Dear friends,
It has been over five weeks and I am still at a loss for words. What happened is so enormous for me that I can only afford a glance at a time. If I were to allow in all that wants to come right this minute, I would drown in sorrow and maybe self pity and I know Avi would call it bad poetry and none of us wants to be on his "bad poets" list...
The truth is that (I make it up as I go...) my magical, custom-fitted playmate is gone and it is very, very sad. Yes he left many tools, poems (and other written references everywhere he found a pencil and a piece of paper) to help to deal with sadness, but right now the clutter in my mind is insurmountable and I cannot readily find the right implements.
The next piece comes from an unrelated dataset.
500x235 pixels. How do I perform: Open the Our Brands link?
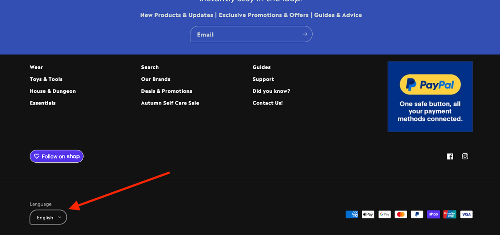[x=155, y=79]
As I am writing this I am immediately reminded to straighten out and I am starting to feel a little excited at the prospect of uncluttering my life, and I hear him exclaim "fantastic!" in his beautiful velvet voice, and again I feel sad for I miss this voice so much. And so it goes. The very thing that helps me feel better in one moment, brings waves of sadness in the next, and as I am being thrown by this roller coaster, I tell myself that by riding it out I become stronger, and again, I start feeling a little better.
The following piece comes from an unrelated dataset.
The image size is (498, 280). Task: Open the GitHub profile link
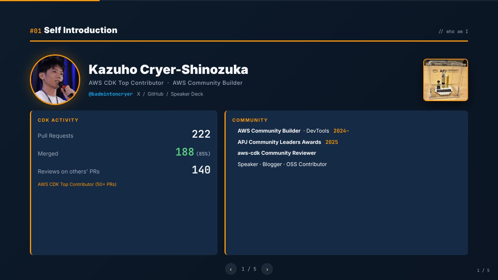pos(155,94)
And the thought of you makes me feel better, too. I had the honor and the good fortune of meeting many of you and I thank you for being so wonderfully open, generous and kind to me. I thrive from our interactions and I am always open and hungry to hearing from you .
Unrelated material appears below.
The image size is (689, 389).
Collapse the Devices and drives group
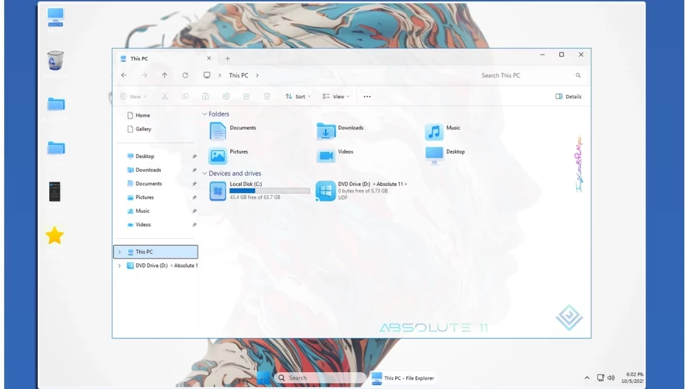click(205, 174)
Bob was an impeccable therapist (as many of you told me) and never shared with me anything that had occured within the sanctity of his space with those of you who were his clients. You know a lot more about me than I about you. But one thing he told me was that you made incredible strides due to your hard work and your perseverance. He was very proud of you and very modest about his part in your success. He always said he could not take much credit and that whatever happened, it emerged from what he and you created together, a collaborative effort. He could not have done it without you.